WHAT THE EXERCISE ASKS: Restate every line of the material below word for word, skipping the images.

*** Opening THE DATA ***

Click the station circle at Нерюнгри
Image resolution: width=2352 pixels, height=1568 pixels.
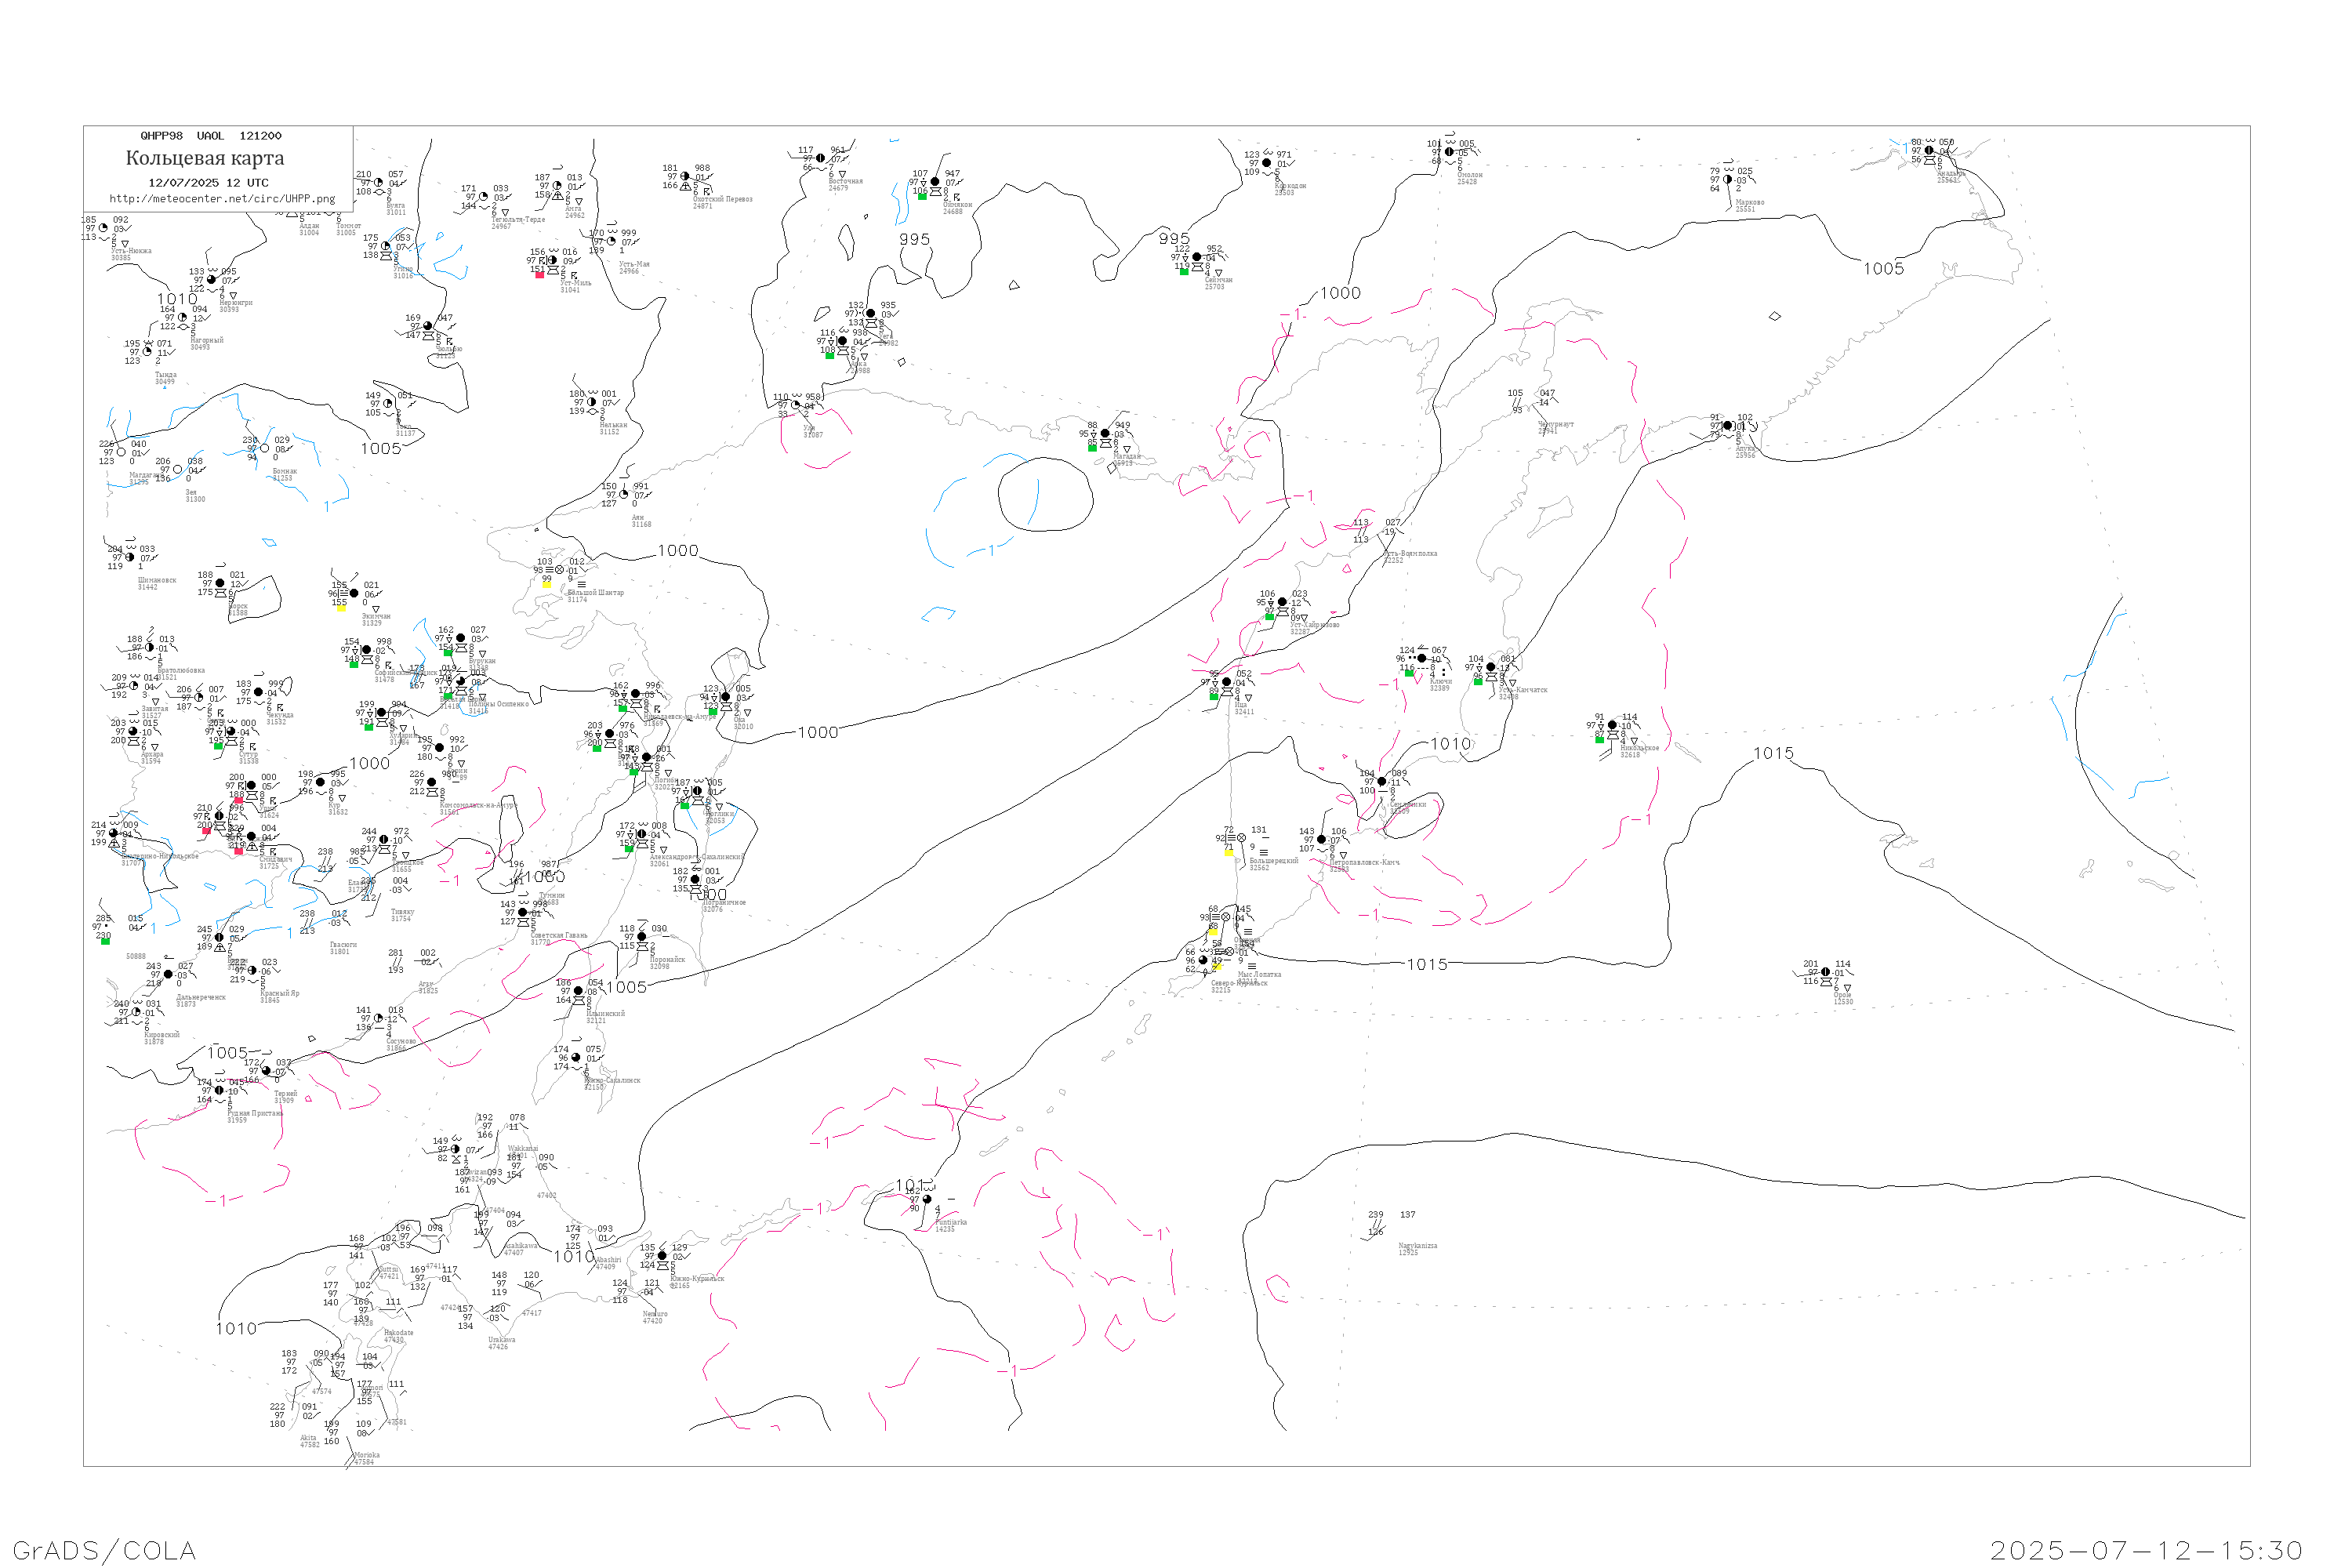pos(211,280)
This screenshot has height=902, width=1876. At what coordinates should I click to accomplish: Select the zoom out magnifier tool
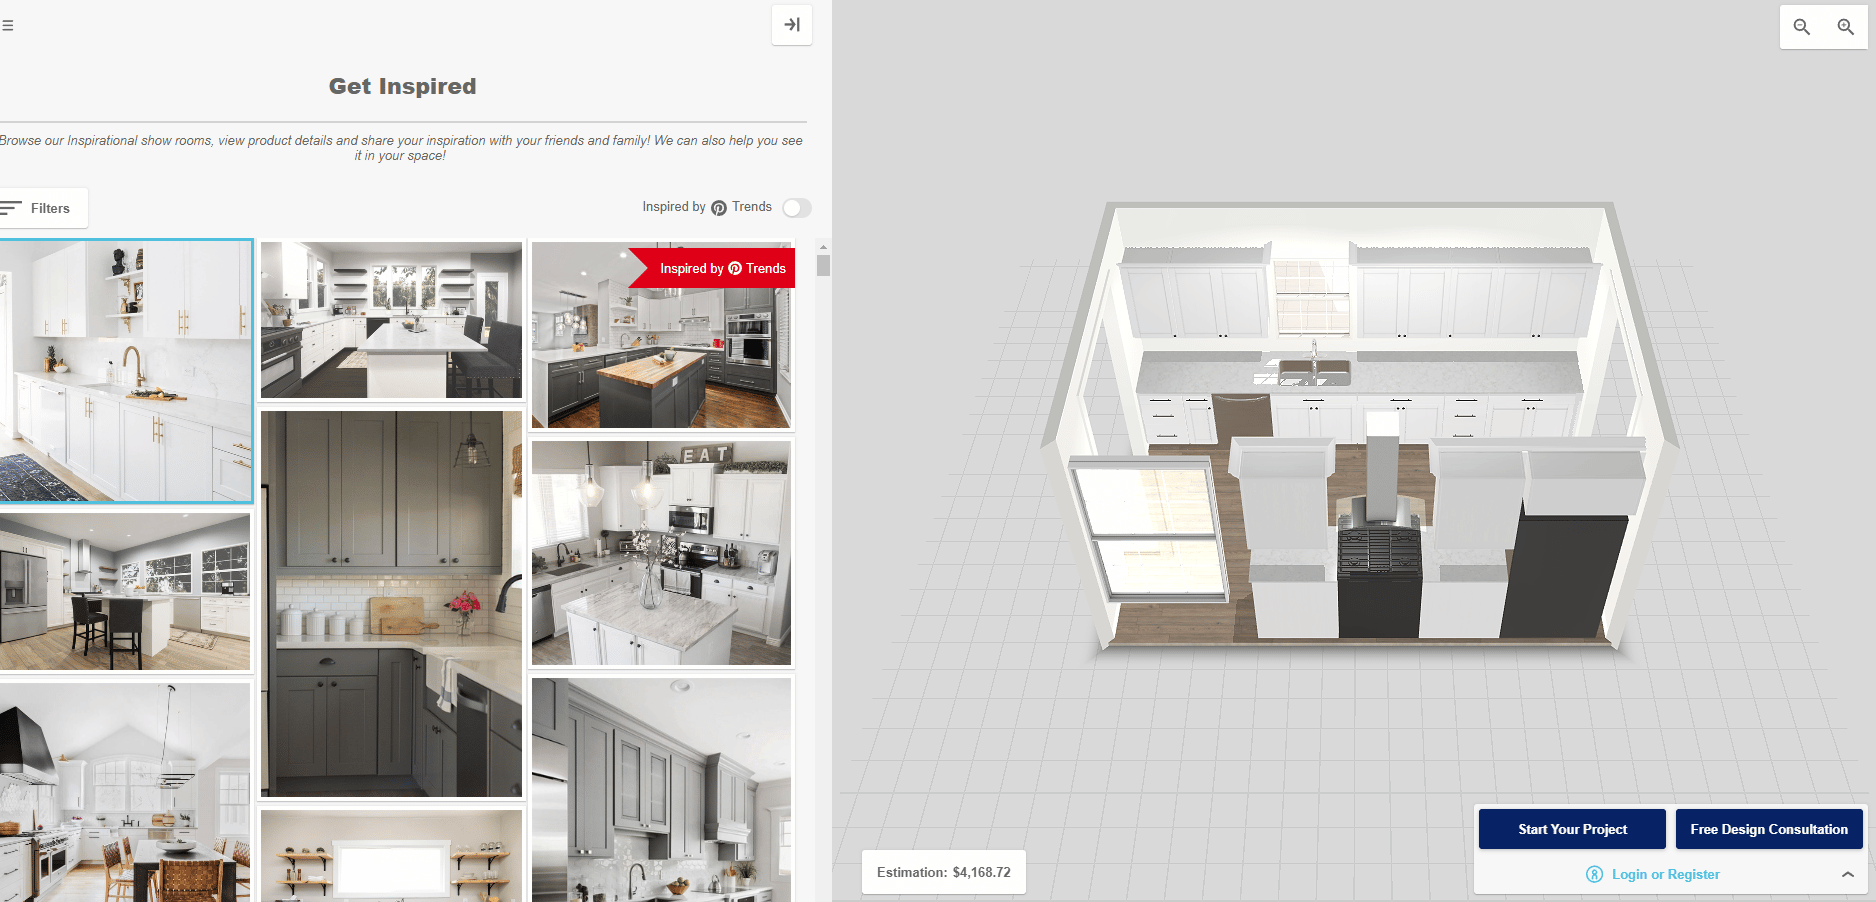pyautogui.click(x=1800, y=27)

*** Closing THE DATA ***

TASK SOLUTION:
Click the station circle at Нерюнгри
Image resolution: width=2352 pixels, height=1568 pixels.
pos(211,280)
This screenshot has height=902, width=1876. At what coordinates should I click to accomplish: Select the zoom out magnifier tool
pyautogui.click(x=1800, y=27)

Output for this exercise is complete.